Не отдавая себе отчета, она заговорила громче, и на глаза навернулись слезы. Обеспокоенный столь внезапной вспышкой, этим яростным отчаянием, поднимавшимся в ее груди, Франсуа попытался успокоить девушку:
– Осторожнее, госпожа! Вас услышат, а может, и увидят…
– Конечно! Разве вам неизвестно, вон там, из окна за мной всегда наблюдают. Меня тотчас окликнут, если я под каким-нибудь предлогом попытаюсь пойти туда, откуда меня не видно. Хотите попробую?
– Нет, я вам верю, но ради всего святого, возьмите себя в руки! Клянусь, Жан не способен отречься от того, что обещал. Я в этом уверен. Но у него на этом свете так мало власти и…

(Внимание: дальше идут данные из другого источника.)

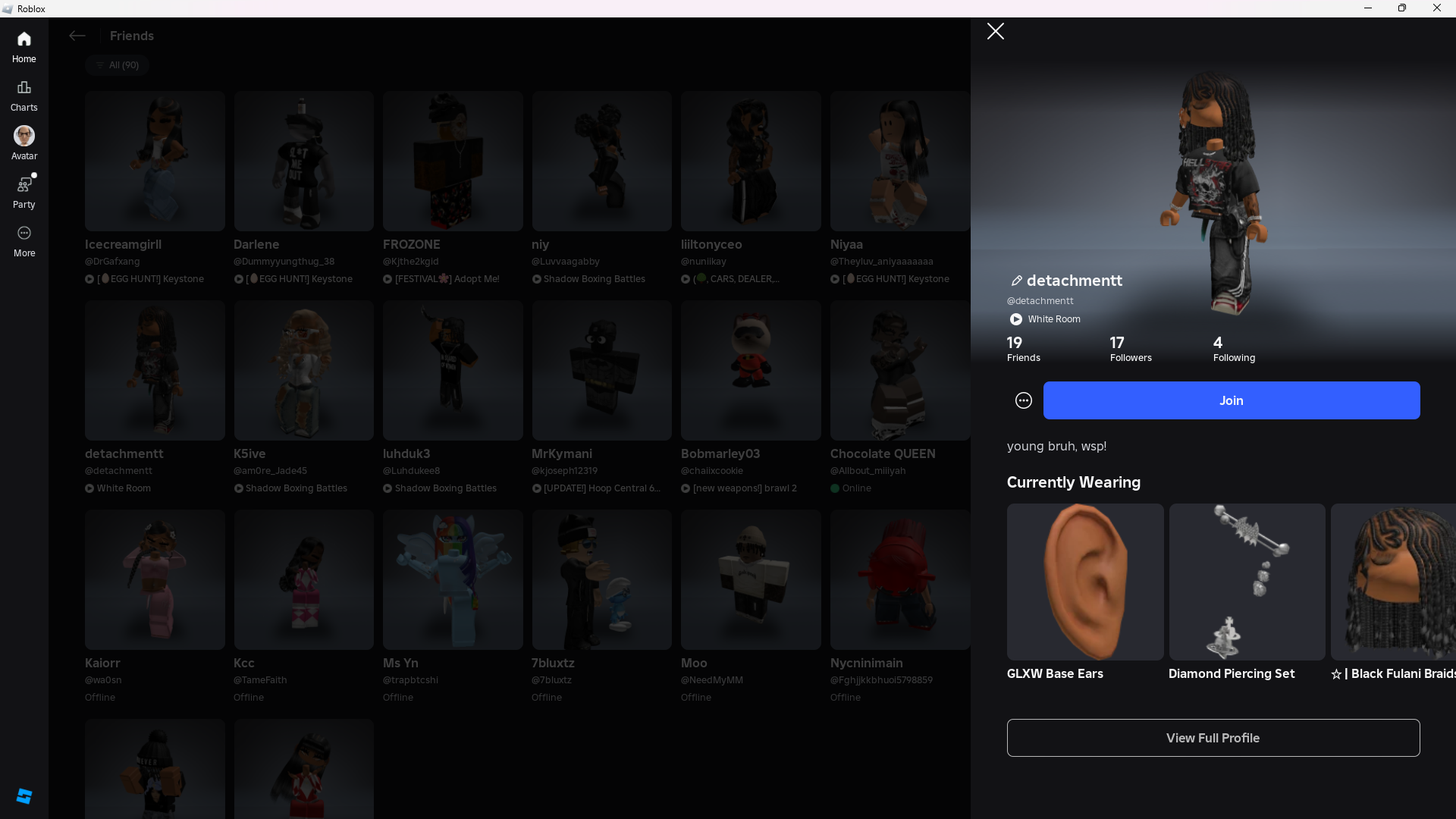Click View Full Profile button
This screenshot has width=1456, height=819.
(1213, 738)
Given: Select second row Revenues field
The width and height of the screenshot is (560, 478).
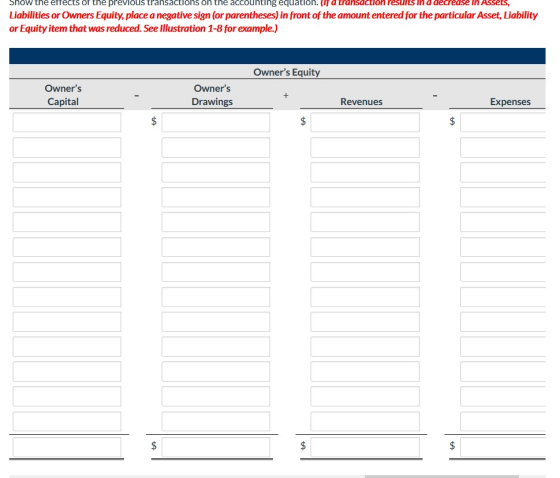Looking at the screenshot, I should click(x=365, y=148).
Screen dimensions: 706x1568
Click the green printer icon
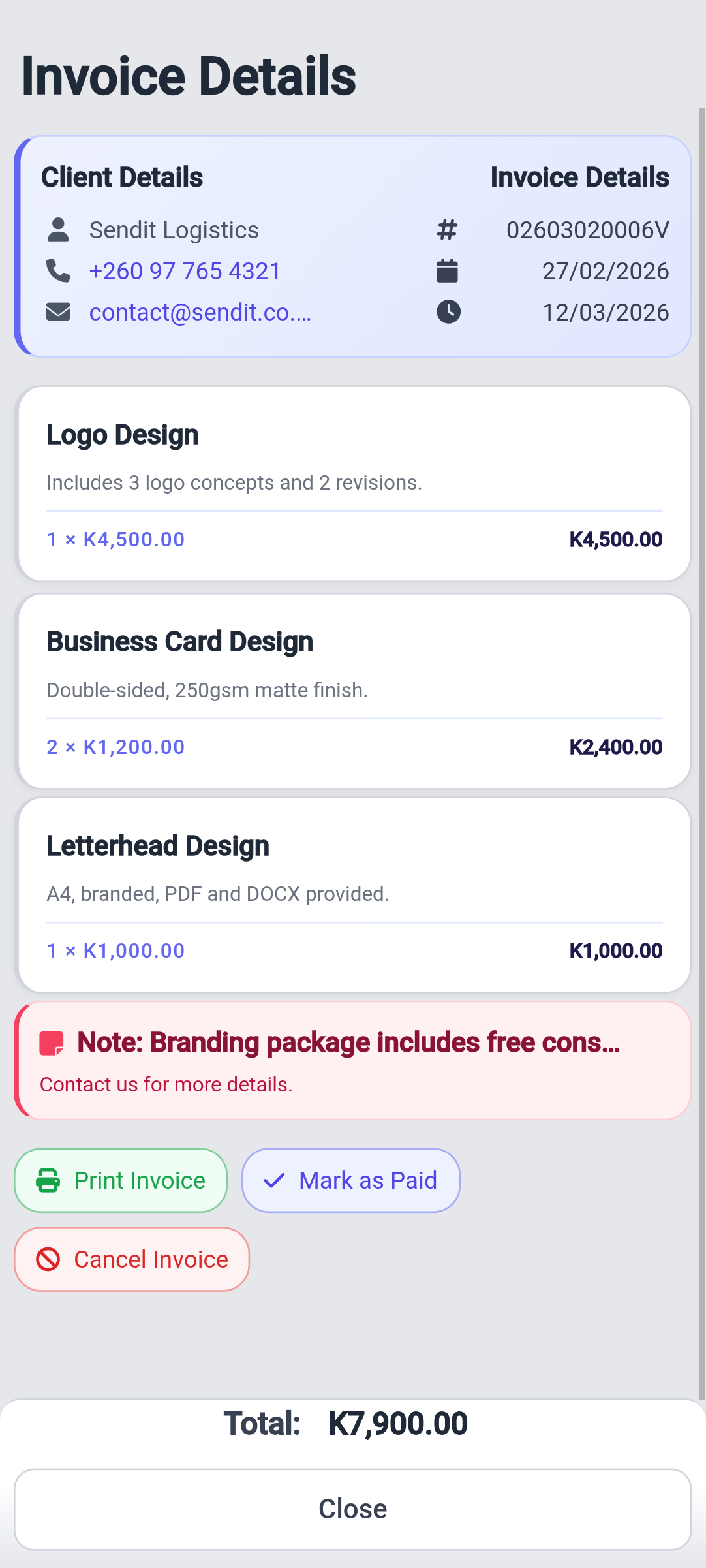pos(48,1181)
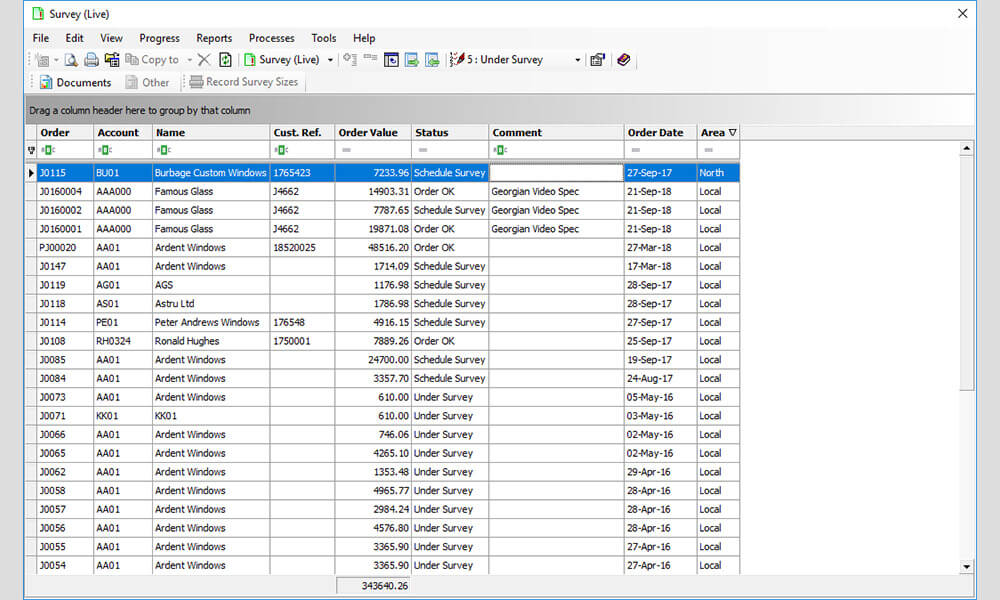Open the Survey (Live) view dropdown
The image size is (1000, 600).
pos(331,60)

Гортензия его больше не слушала. Резко повернувшись, она почти бегом заспешила к дому, пытаясь проглотить слезы, уверенная, что ей неоткуда более ждать помощи. В конце концов все эти люди – только лишь крестьяне, и ни один из них, даже волчий вожак, не имеет достаточно храбрости, чтобы оказаться достойным ее любви. Ни у кого не возникло страстного желания пуститься по дороге опасностей, предназначенной для нее. Потому что, несмотря на все войны и революции, она осталась госпожой из замка, а они вассалами.
Над ней синело ясное, необъятное небо. Ветерок с гор, напоенный запахами трав и смолы, развевал ее светлые волосы, вокруг простирался безмятежный и бескрайний пейзаж, а между тем Гортензия чувствовала себя пленницей, которую охраняют надежнее, чем за решетками и запорами. Ее тюремщики не носят на поясе ключей, но полновластны как никто, ибо они суть страх, предрассудки, эгоизм и равнодушие. Любовь Жана оказалась легковесной, вспыхнула и погасла, оставив лишь неощутимый прах, развеянный по ветру быстротекущих дней…

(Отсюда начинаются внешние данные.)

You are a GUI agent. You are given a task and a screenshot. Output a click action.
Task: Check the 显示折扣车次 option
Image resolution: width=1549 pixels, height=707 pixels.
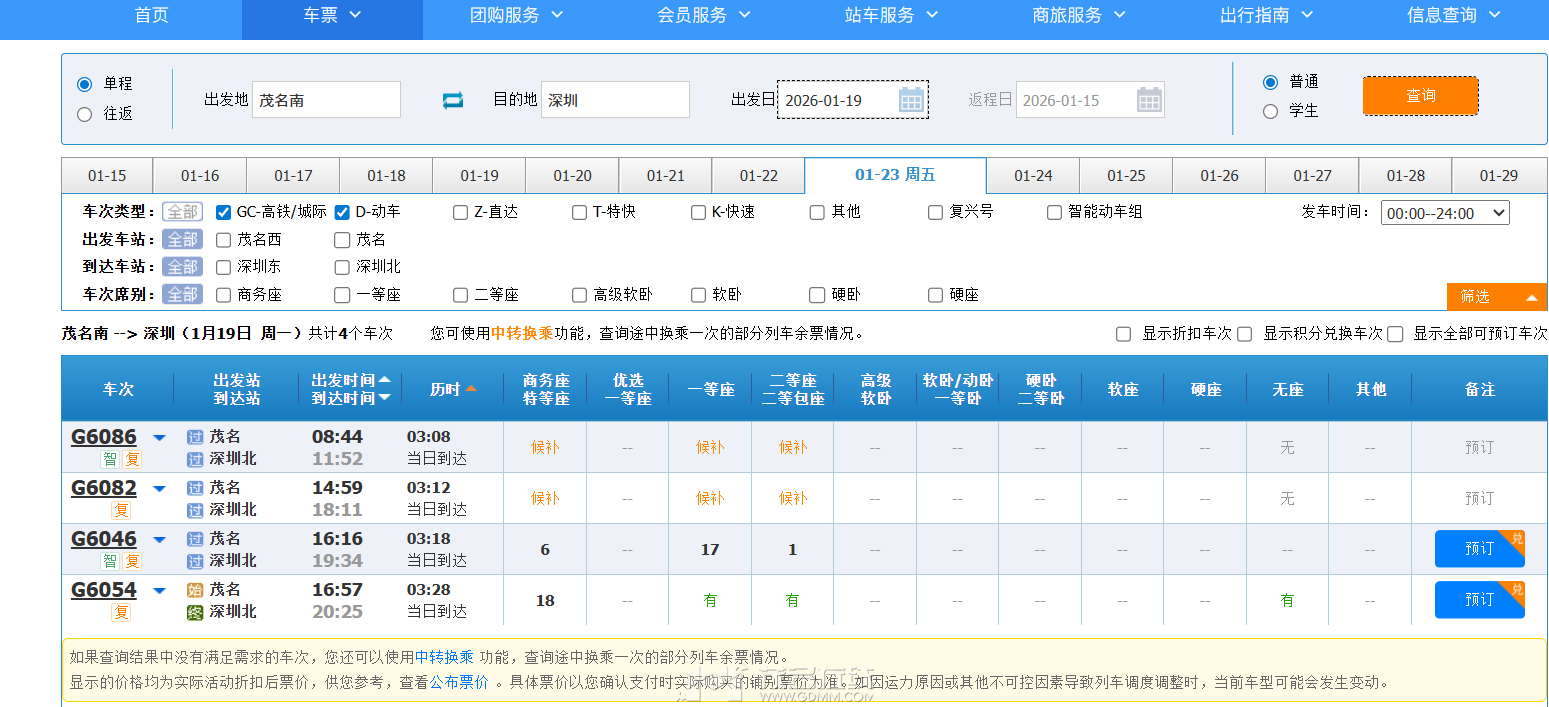(1123, 333)
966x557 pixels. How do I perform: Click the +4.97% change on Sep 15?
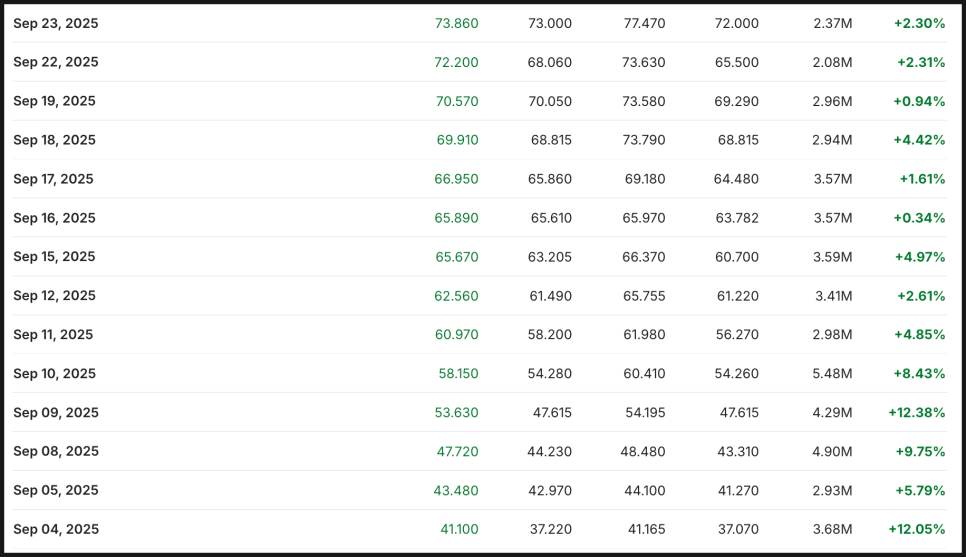[x=920, y=257]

Вернувшись в свою комнату, Гортензия на этот раз отказалась выйти к вечерней трапезе под предлогом мигрени. Одна мысль о необходимости поддерживать беседу внушала ей ужас. Она хотела одиночества. Может быть, для того, чтобы наконец разобраться в собственном сердце, которое перестала понимать. Сердце по временам разрывалось от страсти, но нередко разуму удавалось заглушать его стенания. Она любит и любима – по крайней мере пока ей так кажется. Но этот человек не желает ее и не намерен пожертвовать ради нее существованием, возможно, и не отмеченным особым величием, но дорогим для него. Впрочем, когда она пыталась разглядеть, какова основа, на которой держится ткань ее собственной любви, она, к своему удивлению, не видела в ней крепких нитей доверия.
Сидя в кресле перед открытым окном, куда заглядывало небо с неправдоподобно яркими звездами, Гортензия не смыкала глаз всю ночь. Прислушиваясь к звукам спящей округи, она, быть может, старалась уловить далекий призыв волка к своим собратьям, для нее этот звук послужил бы ответом. Но до ее ушей донеслись лишь вопли здоровенного кота, явившегося в надежде снискать любовь мадам Пушинки, – и она в ярости захлопнула окно. Тотчас к горлу подступили слезы…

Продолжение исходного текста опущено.